## QUOTED PASSAGE
|---|
US12626731B2US 12626731 B2US12626731 B2US 12626731B2US-12626731-B2

Abstract

Methods of optimizing the placement of memories in a memory device including a substrate and an electrical component, and associated devices and systems, are disclosed herein. A representative method includes first testing the memories to determine at least one parameter for each of the memories indicating an ability of the memory to process signals from the electrical component. The method can further include labeling each memory with a label based on the parameter, the labels including at least a first label and a second label. The first label can indicate that the memories with the first label are better able to process signals from the electrical component than the memories with the second label. The method can further include electrically coupling the memories to the substrate such that the memories with the second label are positioned closer to the electrical component than the memories with the first label.

Inventors

  • James S. Rehmeyer
  • Christopher G. Wieduwilt

Assignees

  • MICRON TECHNOLOGY, INC.

Dates

Publication Date
20260512
Application Date
20240202

Claims (20)

  1. 1 . A memory device, comprising: a printed circuit board (PCB) having a planar surface; an electrical component coupled to the PCB; and a plurality of memories mounted on the planar surface of the PCB and electrically coupled to the electrical component via the PCB, wherein the plurality of memories has a matching design and specification and is configured to directly utilize a common voltage source and a common clock source, wherein the plurality of memories includes a first group of memories and a second group of memories according to performance variations, wherein the first group of memories are positioned farthest across the planar surface from the electrical component and the second group of memories are closer to the electrical component, wherein each memory in the plurality of the memories is a semiconductor package and has a performance parameter that corresponds to an ability of the memory to process (1) received power signals, (2) received command, address, and/or clock signals, (3) data signals, or a combination thereof, and wherein the performance parameter of the memories in the first group is greatest amongst the plurality of memories; wherein the memory device comprises a memory module.
|---|
## PROVIDED RECORDS
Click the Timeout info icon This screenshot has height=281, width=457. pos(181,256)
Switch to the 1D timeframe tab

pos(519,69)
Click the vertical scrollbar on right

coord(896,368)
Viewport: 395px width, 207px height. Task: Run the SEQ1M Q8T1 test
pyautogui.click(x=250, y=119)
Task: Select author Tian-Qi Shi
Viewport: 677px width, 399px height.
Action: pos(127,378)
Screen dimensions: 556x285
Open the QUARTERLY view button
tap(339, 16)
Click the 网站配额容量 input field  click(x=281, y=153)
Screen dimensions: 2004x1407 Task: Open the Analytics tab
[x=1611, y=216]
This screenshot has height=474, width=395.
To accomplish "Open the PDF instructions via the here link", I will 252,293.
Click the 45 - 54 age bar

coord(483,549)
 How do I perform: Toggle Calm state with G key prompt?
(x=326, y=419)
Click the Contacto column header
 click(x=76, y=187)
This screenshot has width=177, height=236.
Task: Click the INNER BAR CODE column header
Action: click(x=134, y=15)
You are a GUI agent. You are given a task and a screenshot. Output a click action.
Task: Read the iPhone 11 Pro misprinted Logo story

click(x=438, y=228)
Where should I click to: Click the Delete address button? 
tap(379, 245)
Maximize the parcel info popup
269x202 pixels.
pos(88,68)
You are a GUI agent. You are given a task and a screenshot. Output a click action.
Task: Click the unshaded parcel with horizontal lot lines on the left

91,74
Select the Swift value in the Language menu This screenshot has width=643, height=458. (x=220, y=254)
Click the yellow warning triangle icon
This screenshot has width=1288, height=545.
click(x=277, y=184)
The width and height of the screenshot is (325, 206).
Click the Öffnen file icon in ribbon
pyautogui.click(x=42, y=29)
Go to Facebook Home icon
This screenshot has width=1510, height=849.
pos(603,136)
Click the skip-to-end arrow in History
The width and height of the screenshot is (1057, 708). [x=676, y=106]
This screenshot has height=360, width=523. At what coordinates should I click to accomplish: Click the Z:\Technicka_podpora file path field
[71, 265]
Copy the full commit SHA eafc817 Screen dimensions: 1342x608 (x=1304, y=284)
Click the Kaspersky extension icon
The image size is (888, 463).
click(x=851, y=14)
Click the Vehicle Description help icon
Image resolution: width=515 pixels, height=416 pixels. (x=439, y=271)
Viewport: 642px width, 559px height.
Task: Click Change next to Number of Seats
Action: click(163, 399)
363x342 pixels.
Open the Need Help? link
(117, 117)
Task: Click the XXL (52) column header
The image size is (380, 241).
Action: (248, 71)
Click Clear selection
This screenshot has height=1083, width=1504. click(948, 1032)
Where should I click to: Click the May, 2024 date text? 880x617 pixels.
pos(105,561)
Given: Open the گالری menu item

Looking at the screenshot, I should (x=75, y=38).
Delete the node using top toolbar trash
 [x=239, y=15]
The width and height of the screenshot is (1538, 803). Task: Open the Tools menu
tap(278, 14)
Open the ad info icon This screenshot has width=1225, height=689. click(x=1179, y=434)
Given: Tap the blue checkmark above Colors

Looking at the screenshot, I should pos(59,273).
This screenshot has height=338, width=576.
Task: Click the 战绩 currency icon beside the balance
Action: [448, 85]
|---|
## EXERCISE AIM
In the patent abstract, which memories are positioned closer to the electrical component? Answer only from the patent text.

## THE REPLY
The memories with the second label are positioned closer to the electrical component than those with the first label.